An alternative to totally forbidding self-reference is restricting it, putting it in the right context. This approach is discussed by Barwise and Etchemendy in detail in [Barwise87] as the second approach, which they call the Austinian approach. The idea is to restrict self-referential expressions in an adequate way. Applied to Russell's example of the barber this means, the definition of the barber as "the man who shaves all and only the men who don't shave themselves" is problematic. But, for instance, to define the barber as "the man who shaves all and only the men who live in Oxford and who don't shave themselves" means only that the barber does not live in Oxford. While I agree that many situations which seem to be paradoxical on the first view can be clarified so that the paradox goes away, certain sentences are deliberately paradoxical.

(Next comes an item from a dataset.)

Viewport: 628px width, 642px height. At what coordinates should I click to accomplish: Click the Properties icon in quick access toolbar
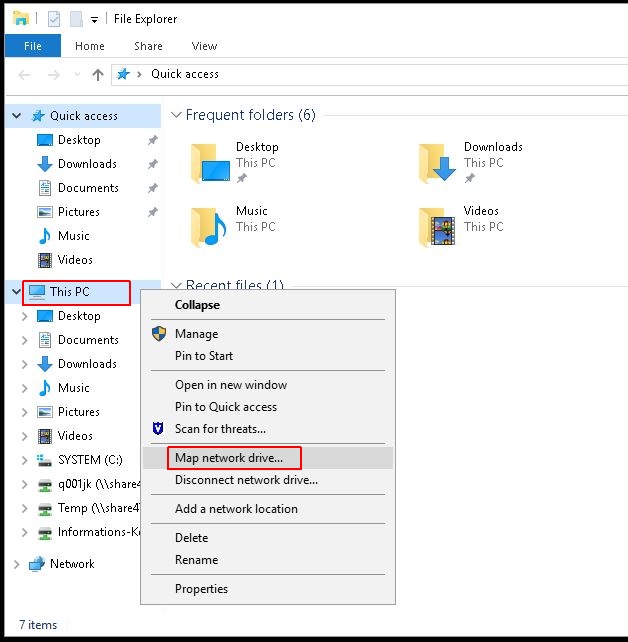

Kripke [Kripke75] and others attacked the problem by changing the semantic construction of the truth values of formulae. They go beyond two-valued logic in a way that they assume a third truth value, which stands for the paradoxical expressions. There are different ways, either to assume truth value gaps [Fraassen66] or a third truth value, which states undefinedness explicitly [Kleene52, p.332-340]. In both systems, Tarski's original definition of truth can be incorporated, that is, true (" A ") <=> A and the liar sentence, L :<=> NOT true (" L ") can be dealt with as well. In the first system with truth value gaps, no truth value is assigned to the liar sentence L . In the second, L is evaluated to the truth value nn , in particular true (" L ") is nn as well. The question arises how to determine the truth values in such expressions. To this end Kripke proposes a fixpoint iteration, a process in which in each iteration truth values are assigned to more and more formulae. Kripke's approach is an appropriate general semantic account. Such a general approach is necessary for a general approach. It has been made more formal and in particular it has been given a semantic interpretation by Barwise and Etchemendy [Barwise87]. They use Aczel's theory of hypersets (sets which do not fulfil the foundation axiom) to model self-referentiality. A more detailed description is given in [Barwise96]. A similar approach has been developed in parallel by McGee [McGee90]. In Perlis' approach [Perlis85] Tarski's definition of truth is changed to a system in which L and NOT true (" L ") hold at the same time.
The approach presented in this paper can be viewed as a restricted version of what Barwise and Etchemendy call the Russellian approach. It builds up on earlier work by the author [JELIA98], and is closely related to Ramsay's approach [Ramsay01], which is built up on a constructive lambda-calculus.
Summarising, we have presented a system for stating facts about truth. By adding further axiom schemas it is possible to extend the framework to deal with knowledge and belief as well. No unnatural restrictions on the expressive power are made in order to avoid self-referential statements. As shown in section 5 standard calculi can be used. In this work we have not produced a formal fixpoint construction for the true predicate, but only given an indication why such fixpoints exist. Building on the work of Kripke, Barwise, Etchemendy, and Moss this should be possible, but is left as future work.